Does it refer people for treatment? Perhaps but is that any different than what a friend or family member might do?
Does Facebook sell your information? Absolutely. That is why people should be vigilant about what they post on social media. So Facebook sells your information to a company on the basis of suicide risk. But how accurate are those algorithms and on what are they really based?
Did the person not give up their rights once they signed off on the Terms and Conditions on Facebook? Of course they did. That is how Facebook provides them that “Wonderful” user platform for free.
With all of the adverse publicity about Facebook and with all of its pitfalls it is only a matter of time before someone comes up with a better social media platform. Does anyone remember MySpace? Does anyone think that Facebook has such a wonderful friendly user interface that someone could not come along and design a better one? All of social media and technology is an object for disruption when someone else comes along and invents a better version.

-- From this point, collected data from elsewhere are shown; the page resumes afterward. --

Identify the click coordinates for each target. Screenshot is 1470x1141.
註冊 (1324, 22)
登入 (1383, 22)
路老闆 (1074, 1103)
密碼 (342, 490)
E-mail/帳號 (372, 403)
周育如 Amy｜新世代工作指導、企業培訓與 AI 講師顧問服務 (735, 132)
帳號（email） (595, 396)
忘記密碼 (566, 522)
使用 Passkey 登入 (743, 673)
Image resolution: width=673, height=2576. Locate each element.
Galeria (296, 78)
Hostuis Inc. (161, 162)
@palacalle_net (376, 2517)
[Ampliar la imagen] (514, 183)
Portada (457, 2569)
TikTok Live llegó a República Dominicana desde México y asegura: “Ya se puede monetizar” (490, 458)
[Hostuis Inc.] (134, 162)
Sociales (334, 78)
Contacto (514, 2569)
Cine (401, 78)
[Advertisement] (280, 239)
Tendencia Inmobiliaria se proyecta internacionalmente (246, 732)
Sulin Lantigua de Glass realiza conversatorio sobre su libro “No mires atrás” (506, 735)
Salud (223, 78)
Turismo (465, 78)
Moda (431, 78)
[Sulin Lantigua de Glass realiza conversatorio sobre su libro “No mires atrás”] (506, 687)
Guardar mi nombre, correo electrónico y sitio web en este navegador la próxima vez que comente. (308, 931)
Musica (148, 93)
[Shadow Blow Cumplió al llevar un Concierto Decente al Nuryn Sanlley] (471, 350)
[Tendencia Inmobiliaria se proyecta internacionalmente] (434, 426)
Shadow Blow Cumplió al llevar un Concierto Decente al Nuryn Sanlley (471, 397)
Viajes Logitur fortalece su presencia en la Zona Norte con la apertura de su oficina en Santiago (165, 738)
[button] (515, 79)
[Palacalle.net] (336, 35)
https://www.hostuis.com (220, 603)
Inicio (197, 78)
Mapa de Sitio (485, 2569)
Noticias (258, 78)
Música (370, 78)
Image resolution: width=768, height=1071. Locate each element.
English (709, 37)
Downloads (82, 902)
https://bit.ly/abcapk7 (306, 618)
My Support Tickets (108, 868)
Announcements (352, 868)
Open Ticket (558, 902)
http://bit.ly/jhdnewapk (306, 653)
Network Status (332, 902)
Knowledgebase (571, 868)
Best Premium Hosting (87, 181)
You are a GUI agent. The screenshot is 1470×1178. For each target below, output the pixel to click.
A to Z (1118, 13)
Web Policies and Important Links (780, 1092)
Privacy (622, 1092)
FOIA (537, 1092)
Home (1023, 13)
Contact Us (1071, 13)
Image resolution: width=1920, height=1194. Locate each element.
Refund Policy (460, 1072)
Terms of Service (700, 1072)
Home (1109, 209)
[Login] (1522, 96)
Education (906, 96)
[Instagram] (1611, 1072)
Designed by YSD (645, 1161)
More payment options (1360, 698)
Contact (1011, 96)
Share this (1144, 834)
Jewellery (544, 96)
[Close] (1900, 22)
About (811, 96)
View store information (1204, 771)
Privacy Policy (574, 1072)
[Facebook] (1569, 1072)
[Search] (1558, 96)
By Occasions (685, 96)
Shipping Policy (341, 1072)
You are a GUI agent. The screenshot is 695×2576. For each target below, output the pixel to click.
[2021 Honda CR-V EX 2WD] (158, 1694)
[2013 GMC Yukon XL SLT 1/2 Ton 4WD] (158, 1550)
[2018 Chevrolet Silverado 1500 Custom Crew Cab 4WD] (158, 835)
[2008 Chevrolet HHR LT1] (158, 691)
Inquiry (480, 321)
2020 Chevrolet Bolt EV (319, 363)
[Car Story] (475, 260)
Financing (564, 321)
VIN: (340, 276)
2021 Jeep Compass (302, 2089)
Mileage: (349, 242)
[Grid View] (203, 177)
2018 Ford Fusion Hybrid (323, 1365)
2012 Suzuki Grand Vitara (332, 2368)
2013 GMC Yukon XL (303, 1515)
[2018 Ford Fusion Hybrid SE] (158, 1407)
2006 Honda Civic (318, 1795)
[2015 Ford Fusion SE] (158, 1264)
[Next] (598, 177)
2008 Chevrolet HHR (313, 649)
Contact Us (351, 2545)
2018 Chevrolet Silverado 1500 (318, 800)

Any intervention in this realm with the hope of making facebook suicide prevention more responsible is likely to have additional censorship risks that have other untoward and unintended consequences.
The user chooses to share information with Facebook, Facebook chooses what to do with the information in exchange for providing its platform for free. Many people cry out for help before a suicide attempt in a variety of ways, and people don’t hear the call for help. One suicide prevented is worth the cost.
Facebook generally doesn’t care about their subscribers. If their algorithm for alerting police of a possibly suicidal subscriber includes 1) having no “Friends”, and 2) someone screaming in the wilderness at the top of his lungs, it may be reasonable. How many terrorist attacks were thwarted by FB? AntiSocialMedia platforms are just that.
Here’s a question: is facebook’s AI conscious? If it is, can you “own” it? Seems that goes to the question of whether Facebook is practicing medicine—assuming that assessing suicide risk and intervening is the sole purview of the practice of medicine.
But it isn’t. When an EMT or police officer intervenes (or at least tries to), they’re not practicing medicine. They’re intervening in a crisis as good samaritans, although paid ones.
Whether an AI should do an intervention is the real question, not whether that intervention is within the sole realm of medical practice. And I don’t have a simple answer for that one.